Viel Freude beim Lesen!

  • Yoga umfasst sämtliche Techniken, mit denen ich mich selbst in meinem wahren Wesen erfahren kann. Dabei gibt es körperliche und geistige Übungen.
  • Sat Nam ist ein Mantra, welches dem Kundalini Yoga zuzuordnen ist. Es kann mit “Mein wahres Selbst” übersetzt werden.
  • Namaste ist eine Grußformel; sie bedeutet übersetzt so viel wie “Ich grüße das Licht in dir.”.
  • Kundalini ist ein Begriff, mit dem die verborgene “schlummernde” (göttliche) Energie im Menschen bezeichnet wird. Das Kundalini-Yoga nennt man daher auch das “Yoga der Bewusstheit”, welchen aus dynamischen Grundhaltungen besteht, die mit gezielten Atemübungen und Mantras kombiniert wird.
  • Asana beschreibt eine körperliche Haltung, in denen eine seelische Erfahrung gemacht werden kann.

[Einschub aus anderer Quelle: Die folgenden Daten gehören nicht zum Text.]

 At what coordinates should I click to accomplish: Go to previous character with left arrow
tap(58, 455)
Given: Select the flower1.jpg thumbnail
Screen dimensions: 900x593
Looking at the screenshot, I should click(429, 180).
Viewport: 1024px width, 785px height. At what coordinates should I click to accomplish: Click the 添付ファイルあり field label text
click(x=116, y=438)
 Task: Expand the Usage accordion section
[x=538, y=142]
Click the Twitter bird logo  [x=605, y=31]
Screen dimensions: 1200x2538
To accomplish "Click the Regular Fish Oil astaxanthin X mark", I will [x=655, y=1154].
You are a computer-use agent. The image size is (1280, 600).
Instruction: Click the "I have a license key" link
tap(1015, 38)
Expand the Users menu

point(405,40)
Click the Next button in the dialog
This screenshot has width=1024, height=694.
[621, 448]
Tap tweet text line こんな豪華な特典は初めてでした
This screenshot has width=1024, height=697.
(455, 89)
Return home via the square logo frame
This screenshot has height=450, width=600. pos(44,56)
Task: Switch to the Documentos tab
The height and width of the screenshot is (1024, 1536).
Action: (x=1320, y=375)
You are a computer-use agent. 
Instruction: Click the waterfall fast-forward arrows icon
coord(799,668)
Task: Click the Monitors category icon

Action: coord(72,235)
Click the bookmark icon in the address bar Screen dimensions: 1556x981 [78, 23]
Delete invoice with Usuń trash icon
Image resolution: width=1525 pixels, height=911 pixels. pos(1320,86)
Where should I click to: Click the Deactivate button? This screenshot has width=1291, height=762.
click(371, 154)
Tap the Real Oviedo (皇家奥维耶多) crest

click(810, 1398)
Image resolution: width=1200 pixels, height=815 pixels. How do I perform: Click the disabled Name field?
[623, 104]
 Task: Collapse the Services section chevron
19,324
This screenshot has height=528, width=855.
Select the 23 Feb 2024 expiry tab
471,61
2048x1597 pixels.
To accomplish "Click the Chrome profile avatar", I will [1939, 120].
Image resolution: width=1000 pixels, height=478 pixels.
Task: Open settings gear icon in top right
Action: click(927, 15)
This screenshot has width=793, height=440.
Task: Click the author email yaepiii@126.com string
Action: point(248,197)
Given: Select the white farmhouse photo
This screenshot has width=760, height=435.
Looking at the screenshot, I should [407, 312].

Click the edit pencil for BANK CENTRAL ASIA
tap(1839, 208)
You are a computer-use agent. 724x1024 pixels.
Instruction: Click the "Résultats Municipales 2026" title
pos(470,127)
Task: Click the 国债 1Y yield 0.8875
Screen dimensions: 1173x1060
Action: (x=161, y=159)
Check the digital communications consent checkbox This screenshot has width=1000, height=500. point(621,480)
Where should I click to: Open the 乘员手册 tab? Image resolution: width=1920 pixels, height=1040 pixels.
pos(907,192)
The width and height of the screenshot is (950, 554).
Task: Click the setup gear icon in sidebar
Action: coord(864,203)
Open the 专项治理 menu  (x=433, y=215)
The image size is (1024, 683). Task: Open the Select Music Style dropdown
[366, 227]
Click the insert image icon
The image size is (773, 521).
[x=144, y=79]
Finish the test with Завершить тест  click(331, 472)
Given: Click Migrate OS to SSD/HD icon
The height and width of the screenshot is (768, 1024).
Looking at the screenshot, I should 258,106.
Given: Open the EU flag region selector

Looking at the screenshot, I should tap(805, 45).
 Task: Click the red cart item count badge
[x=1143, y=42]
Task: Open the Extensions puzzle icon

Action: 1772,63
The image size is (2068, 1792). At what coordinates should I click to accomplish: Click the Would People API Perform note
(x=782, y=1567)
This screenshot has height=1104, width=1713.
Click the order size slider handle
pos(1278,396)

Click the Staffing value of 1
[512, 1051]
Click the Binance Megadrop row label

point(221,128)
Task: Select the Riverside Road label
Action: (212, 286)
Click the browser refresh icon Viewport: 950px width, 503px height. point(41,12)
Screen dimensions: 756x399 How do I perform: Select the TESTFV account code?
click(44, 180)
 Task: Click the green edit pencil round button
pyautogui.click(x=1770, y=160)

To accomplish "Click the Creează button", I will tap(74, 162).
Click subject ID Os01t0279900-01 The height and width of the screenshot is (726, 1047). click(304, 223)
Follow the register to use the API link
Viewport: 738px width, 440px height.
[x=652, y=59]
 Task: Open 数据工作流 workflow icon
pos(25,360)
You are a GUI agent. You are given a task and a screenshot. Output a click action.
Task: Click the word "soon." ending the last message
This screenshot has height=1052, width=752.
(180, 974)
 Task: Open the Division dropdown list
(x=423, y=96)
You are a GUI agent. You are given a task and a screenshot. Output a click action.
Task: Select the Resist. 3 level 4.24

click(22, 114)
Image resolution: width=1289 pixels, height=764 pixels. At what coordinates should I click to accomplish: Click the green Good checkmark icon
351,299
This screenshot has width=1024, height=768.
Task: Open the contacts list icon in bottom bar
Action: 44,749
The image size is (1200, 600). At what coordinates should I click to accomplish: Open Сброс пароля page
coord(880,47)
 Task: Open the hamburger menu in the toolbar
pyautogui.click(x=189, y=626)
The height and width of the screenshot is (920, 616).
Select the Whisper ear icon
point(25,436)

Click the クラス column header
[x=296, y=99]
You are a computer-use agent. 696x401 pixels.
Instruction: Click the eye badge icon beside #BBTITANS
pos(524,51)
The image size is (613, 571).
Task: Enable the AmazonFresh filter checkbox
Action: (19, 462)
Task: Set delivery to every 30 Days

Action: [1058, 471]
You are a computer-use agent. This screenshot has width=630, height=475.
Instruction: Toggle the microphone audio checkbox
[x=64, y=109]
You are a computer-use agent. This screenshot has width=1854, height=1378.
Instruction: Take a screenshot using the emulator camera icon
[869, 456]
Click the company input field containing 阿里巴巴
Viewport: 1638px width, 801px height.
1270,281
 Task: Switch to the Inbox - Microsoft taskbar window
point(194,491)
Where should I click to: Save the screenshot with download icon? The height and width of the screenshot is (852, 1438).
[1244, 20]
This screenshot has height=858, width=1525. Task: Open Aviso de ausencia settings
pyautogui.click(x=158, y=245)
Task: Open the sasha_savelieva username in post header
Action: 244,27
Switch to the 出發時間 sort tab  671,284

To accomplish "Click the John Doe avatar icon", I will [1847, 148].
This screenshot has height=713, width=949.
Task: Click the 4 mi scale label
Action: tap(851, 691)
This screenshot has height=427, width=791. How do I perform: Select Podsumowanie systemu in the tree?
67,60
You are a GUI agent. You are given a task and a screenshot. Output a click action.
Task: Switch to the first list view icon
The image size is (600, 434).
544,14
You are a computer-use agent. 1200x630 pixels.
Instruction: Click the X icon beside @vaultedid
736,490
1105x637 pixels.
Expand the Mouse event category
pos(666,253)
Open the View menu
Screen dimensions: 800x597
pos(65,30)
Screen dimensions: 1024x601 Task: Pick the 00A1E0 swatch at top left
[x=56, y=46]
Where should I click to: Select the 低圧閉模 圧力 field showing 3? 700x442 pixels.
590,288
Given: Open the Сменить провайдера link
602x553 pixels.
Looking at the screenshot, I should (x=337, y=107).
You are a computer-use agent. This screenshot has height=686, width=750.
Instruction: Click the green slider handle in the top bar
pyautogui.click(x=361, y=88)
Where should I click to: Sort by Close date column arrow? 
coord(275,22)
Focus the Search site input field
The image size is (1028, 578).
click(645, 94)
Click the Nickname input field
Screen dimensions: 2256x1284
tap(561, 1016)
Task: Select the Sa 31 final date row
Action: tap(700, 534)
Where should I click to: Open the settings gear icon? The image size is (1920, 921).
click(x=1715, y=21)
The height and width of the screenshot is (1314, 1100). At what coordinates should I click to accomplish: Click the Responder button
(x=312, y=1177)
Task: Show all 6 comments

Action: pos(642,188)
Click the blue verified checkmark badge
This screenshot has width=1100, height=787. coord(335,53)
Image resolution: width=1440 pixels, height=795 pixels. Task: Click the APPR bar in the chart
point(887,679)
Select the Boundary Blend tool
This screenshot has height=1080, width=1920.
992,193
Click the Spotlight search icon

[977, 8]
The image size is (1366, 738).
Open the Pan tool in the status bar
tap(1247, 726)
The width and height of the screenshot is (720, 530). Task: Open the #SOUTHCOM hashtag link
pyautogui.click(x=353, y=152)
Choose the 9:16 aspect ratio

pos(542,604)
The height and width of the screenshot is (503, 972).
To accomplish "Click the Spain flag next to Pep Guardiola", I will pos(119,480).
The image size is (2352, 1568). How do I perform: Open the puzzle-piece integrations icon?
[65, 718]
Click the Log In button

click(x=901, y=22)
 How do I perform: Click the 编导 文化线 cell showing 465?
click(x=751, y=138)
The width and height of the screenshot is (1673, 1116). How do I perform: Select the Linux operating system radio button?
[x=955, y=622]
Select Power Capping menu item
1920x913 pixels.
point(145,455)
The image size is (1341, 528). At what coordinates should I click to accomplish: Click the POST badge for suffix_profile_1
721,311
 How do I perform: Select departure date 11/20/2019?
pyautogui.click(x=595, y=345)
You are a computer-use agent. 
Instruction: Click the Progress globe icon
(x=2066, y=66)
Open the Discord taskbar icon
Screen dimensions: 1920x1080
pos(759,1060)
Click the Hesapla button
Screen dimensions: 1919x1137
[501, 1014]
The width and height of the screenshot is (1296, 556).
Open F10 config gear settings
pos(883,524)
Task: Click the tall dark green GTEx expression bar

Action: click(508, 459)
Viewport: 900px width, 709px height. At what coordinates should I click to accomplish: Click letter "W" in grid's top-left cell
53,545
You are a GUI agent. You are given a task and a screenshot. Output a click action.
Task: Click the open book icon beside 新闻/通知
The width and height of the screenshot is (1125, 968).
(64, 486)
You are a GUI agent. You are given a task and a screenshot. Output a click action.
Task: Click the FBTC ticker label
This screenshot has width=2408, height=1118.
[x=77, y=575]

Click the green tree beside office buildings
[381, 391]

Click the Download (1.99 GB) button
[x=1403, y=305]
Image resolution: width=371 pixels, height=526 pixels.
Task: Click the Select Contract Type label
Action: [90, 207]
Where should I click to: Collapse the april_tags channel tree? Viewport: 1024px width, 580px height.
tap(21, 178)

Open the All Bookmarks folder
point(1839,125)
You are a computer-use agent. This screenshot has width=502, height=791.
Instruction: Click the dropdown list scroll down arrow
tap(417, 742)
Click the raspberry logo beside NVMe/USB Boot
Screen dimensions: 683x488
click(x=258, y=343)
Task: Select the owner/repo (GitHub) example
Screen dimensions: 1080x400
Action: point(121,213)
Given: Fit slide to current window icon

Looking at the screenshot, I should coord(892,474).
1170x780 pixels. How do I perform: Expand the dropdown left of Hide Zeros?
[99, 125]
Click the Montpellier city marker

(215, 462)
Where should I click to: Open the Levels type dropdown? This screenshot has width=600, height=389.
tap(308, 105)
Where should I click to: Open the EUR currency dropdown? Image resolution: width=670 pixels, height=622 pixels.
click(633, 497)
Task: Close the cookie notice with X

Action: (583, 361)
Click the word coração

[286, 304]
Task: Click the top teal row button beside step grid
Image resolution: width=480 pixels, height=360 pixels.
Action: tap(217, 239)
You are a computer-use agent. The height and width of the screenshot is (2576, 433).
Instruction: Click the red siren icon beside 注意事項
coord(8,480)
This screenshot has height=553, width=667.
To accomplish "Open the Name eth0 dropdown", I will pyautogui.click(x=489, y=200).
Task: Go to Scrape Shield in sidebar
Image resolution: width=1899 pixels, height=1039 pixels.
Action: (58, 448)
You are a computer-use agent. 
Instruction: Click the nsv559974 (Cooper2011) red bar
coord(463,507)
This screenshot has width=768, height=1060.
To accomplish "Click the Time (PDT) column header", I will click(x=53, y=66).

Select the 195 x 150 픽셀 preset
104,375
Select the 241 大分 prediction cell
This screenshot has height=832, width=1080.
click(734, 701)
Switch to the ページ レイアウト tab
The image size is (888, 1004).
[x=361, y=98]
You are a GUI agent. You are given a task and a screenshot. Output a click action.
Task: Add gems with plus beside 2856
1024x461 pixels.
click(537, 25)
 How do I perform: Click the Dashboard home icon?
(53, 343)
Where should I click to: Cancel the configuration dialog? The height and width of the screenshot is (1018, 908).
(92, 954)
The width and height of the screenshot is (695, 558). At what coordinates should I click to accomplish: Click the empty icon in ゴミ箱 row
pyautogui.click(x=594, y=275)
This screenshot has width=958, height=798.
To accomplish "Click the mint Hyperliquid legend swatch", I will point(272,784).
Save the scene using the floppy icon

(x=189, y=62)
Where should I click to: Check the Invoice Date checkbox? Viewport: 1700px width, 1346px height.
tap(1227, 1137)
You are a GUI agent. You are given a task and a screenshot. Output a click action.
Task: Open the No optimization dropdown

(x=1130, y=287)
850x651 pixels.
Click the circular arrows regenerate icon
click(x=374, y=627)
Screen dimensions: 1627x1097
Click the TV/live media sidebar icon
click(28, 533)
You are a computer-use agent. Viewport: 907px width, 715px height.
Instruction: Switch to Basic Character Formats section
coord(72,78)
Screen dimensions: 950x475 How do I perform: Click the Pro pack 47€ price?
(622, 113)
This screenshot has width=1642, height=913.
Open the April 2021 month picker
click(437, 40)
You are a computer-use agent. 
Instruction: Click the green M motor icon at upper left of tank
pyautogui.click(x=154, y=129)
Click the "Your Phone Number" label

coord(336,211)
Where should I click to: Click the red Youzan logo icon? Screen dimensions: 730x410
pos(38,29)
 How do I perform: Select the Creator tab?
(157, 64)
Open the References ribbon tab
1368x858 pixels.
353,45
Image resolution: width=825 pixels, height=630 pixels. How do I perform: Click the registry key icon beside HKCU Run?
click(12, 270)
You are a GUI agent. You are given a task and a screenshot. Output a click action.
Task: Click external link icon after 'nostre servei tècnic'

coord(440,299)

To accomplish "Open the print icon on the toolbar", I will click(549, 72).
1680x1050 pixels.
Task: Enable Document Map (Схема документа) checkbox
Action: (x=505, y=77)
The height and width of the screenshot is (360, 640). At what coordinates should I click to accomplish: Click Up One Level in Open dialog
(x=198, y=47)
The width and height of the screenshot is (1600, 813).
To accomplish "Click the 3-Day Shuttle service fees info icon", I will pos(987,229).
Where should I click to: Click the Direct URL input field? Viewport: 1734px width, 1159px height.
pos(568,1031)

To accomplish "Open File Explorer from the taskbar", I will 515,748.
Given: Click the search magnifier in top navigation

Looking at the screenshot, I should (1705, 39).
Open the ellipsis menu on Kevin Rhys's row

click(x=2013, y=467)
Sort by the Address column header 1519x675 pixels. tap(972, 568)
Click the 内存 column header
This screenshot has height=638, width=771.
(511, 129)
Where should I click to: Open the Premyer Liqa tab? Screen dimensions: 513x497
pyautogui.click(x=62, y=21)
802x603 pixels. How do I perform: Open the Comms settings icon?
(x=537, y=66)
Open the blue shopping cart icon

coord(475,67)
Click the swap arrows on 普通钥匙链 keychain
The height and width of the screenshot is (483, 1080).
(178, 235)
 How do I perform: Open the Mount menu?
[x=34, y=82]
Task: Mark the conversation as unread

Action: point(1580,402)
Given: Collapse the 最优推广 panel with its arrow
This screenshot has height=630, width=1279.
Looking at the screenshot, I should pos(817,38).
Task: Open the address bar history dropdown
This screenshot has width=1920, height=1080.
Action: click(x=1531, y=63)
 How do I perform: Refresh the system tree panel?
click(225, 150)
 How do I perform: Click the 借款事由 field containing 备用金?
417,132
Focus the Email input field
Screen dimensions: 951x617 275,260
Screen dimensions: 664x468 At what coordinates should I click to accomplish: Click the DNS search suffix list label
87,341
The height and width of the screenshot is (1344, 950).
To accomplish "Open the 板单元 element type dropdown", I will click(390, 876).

Wenn ihr mehr darüber lernen wollt, informiert euch gern unter Yoga Posen.
  • Ein Mantra ist eine Klangkomposition, die mich in meinem Geist mit Aspekten meines höheren Selbst verbindet, wenn ich sie wiederholt rhythmisch sage oder singe.
  • Mit Guru bezeichnet was den, die oder das, was mich vom Dunkel (Gu) zum Licht (Ru) führt.
  • Prana steht im Kontext des Kundalini-Yogas für den göttlichen Lebensatem. Sämtliche Übungen des Kundalini-Yogas sind darauf ausgerichtet, unser Prana zu steigern und dessen Subtilität zu erhöhen.
  • Om – eine Silbe, die euch sicherlich allen bekannt ist. Doch was bedeutet sie eigentlich? Der Ausspruch „Om“ steht für den unaussprechlichen Klangstrom der Unendlichkeit.
  • Subtile Energiezentren im Menschen werden auch Chakra (oder im Plural Chakren) genannt. Dabei bilden sieben Chakren die angenommenen Hauptenergiezentren, die sich allesamt entlang der Mittelachse eines menschlichen Körpers befinden und miteinander verbunden sind.

Kennt Ihr andere yogischen Begriffe oder ihr wolltet schon immer wissen, was ein Yoga-Wort bedeutet? Schreibt uns gern auf Facebook!

Sat Nam!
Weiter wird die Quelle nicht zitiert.